Amorphous Si1−yCy composite anode materials: ab initio molecular dynamics for behaviors of Li and Na in the framework

Abstract

Although amorphous Si/C composite anode materials with various types of nanostructures Si/C materials have been experimentally proposed for rechargeable ion batteries for their structural durability, the atomistic mechanism primarily suggesting Li and Na monovalent ion intercalation into an amorphous Si/C composite matrix has not theoretically been understood to explore the thermodynamic and kinetic features of the a-Si/C composite phase regarding the effects on the carbon addition to an amorphous Si matrix.
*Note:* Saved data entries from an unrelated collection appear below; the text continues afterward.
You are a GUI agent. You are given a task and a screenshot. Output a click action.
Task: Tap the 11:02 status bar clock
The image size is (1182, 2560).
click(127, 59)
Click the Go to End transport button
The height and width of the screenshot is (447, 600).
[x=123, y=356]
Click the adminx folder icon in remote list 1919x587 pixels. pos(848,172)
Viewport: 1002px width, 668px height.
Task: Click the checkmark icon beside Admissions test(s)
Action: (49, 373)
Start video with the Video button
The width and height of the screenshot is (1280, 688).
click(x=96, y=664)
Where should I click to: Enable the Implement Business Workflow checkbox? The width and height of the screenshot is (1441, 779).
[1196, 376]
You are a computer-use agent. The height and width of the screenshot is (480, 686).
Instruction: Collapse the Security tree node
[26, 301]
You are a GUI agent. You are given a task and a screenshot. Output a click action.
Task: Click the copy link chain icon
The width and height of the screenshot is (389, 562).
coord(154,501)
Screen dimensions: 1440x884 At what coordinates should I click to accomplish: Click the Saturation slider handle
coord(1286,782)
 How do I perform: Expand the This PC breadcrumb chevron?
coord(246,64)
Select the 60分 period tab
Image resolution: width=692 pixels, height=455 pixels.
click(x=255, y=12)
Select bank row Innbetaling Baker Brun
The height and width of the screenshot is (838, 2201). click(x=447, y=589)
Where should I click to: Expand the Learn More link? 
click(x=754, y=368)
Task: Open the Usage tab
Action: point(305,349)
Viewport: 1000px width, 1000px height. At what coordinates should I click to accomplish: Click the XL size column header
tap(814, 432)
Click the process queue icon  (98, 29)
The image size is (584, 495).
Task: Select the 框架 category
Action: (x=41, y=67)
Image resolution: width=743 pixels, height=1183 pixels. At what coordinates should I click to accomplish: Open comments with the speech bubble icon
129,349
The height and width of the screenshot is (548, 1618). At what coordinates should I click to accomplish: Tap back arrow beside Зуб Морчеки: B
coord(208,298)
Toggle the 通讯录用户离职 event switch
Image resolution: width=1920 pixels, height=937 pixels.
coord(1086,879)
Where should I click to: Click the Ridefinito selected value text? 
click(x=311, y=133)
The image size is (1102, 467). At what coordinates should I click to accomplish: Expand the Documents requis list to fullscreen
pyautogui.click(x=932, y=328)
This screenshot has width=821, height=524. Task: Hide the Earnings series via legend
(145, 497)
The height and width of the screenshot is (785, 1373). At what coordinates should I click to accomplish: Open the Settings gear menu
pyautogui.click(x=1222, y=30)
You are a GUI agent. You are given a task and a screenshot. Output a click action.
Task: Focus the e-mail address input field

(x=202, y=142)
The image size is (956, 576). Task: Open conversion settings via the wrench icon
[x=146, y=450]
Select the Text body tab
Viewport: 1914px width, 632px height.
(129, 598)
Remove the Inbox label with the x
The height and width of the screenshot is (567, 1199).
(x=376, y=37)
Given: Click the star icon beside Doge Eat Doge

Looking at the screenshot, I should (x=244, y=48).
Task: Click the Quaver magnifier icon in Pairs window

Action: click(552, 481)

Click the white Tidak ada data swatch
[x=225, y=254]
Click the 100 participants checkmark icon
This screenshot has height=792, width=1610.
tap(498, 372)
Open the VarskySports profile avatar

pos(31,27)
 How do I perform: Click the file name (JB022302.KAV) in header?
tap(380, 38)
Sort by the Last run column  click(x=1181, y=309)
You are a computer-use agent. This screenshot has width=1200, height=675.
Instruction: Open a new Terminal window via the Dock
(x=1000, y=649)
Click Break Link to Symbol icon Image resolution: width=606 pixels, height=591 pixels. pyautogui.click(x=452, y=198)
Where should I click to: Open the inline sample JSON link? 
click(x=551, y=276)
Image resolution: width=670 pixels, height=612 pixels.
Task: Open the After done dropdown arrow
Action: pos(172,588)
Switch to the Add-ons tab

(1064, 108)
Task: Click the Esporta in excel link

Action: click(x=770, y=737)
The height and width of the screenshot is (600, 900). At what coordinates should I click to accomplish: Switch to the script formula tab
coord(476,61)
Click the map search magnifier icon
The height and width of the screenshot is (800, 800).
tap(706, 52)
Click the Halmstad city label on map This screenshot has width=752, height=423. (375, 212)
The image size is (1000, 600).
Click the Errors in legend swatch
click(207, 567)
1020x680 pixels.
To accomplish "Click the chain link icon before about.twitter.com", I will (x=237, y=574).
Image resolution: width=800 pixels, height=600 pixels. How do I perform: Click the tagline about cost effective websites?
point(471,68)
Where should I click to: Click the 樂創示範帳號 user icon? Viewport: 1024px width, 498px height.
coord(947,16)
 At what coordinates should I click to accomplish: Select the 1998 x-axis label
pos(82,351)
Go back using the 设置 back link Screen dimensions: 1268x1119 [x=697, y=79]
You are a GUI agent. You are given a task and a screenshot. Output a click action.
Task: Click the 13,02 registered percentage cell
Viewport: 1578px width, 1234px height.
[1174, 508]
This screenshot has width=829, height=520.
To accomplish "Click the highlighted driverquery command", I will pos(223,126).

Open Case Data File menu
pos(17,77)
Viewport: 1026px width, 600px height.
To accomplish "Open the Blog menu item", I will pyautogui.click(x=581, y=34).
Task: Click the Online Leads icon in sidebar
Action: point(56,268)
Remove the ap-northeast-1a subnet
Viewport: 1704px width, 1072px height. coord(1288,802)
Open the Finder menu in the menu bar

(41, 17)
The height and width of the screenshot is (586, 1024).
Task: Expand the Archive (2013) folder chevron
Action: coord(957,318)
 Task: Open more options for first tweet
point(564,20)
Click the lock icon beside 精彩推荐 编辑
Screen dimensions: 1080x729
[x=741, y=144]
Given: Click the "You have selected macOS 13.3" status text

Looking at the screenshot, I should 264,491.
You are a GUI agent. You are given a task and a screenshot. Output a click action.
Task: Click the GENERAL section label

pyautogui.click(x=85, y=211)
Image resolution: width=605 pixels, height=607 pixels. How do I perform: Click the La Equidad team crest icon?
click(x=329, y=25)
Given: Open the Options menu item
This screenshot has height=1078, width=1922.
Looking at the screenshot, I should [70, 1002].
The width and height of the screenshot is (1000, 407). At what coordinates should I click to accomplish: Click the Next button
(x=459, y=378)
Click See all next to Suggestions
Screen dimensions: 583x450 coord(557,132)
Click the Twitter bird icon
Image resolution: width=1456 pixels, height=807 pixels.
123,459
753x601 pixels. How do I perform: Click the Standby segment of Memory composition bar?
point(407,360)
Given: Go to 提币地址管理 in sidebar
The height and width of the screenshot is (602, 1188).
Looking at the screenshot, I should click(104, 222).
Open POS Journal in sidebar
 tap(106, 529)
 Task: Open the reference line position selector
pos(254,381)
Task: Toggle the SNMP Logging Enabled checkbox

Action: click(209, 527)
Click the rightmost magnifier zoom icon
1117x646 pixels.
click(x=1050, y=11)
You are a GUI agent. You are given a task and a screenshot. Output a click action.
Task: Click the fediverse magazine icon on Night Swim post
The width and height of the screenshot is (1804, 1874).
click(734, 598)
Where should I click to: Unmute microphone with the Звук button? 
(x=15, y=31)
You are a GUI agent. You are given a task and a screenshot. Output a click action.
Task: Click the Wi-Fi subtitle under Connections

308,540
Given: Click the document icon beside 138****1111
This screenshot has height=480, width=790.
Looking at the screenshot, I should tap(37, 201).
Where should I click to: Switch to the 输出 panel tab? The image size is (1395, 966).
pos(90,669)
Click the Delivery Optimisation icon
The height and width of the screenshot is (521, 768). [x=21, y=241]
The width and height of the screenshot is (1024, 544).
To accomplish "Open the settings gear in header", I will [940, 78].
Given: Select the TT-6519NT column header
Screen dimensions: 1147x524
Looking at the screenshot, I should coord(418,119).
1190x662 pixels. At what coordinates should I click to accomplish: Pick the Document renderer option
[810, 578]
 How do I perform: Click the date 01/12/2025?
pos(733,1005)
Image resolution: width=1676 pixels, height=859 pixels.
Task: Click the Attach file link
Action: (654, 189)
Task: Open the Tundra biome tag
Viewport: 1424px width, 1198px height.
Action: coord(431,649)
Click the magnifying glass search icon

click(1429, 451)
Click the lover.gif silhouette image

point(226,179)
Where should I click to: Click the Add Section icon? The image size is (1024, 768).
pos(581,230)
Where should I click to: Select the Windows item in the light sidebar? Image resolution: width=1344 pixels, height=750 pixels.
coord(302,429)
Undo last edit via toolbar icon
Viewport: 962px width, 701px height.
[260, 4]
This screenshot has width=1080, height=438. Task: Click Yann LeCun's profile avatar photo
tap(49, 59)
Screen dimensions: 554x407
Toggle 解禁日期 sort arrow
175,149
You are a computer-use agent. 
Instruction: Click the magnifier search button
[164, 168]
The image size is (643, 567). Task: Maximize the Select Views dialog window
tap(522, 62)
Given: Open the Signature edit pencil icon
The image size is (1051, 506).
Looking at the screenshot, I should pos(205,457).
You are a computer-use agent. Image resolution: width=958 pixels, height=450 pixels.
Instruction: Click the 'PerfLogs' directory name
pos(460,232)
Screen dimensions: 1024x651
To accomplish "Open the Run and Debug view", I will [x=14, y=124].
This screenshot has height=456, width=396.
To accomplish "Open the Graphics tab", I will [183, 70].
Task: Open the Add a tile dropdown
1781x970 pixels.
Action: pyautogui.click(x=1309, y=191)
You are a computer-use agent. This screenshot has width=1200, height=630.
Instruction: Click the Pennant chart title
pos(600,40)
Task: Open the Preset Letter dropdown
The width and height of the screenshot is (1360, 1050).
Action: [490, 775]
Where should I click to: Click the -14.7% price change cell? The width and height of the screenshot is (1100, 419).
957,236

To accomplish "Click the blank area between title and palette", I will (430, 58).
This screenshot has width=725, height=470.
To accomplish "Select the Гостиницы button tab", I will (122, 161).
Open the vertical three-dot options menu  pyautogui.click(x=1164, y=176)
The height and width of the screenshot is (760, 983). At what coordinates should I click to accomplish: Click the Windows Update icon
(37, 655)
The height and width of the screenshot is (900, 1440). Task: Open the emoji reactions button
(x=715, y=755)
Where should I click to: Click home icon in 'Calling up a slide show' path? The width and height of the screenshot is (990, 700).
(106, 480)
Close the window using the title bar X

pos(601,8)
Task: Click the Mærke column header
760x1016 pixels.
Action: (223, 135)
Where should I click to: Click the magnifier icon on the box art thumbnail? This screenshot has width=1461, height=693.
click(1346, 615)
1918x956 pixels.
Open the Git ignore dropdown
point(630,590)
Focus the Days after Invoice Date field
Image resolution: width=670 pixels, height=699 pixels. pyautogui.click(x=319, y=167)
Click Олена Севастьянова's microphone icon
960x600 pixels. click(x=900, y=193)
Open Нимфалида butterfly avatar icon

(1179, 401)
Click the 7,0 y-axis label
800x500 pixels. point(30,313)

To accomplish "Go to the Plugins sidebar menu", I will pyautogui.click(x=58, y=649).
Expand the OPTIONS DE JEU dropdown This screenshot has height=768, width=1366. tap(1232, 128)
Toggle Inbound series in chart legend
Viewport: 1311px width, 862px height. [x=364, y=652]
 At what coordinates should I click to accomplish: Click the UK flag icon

In this work, systematic ab initio molecular dynamics calculations (AIMDs) were conducted to identify electrochemical intercalation reactions involved in nanostructure evolutions, which correspond to favorable ion-intercalated formations, volume expansions, pair correlations, charge transfers, and diffusion behaviors of metals in a-M_xSi_1−yC_y (M_x: Li_x and Na_x) alloys with increasing x contents of atomic concentrations. AIMDs using the a-Si_1−yC_y composite phase might allow one to have an atomic-level understanding of the composite phase and further insightful comprehension of any implementations such as the controlled ratio of the Si_1−yC_y composite and multivalent ions inserted into the framework.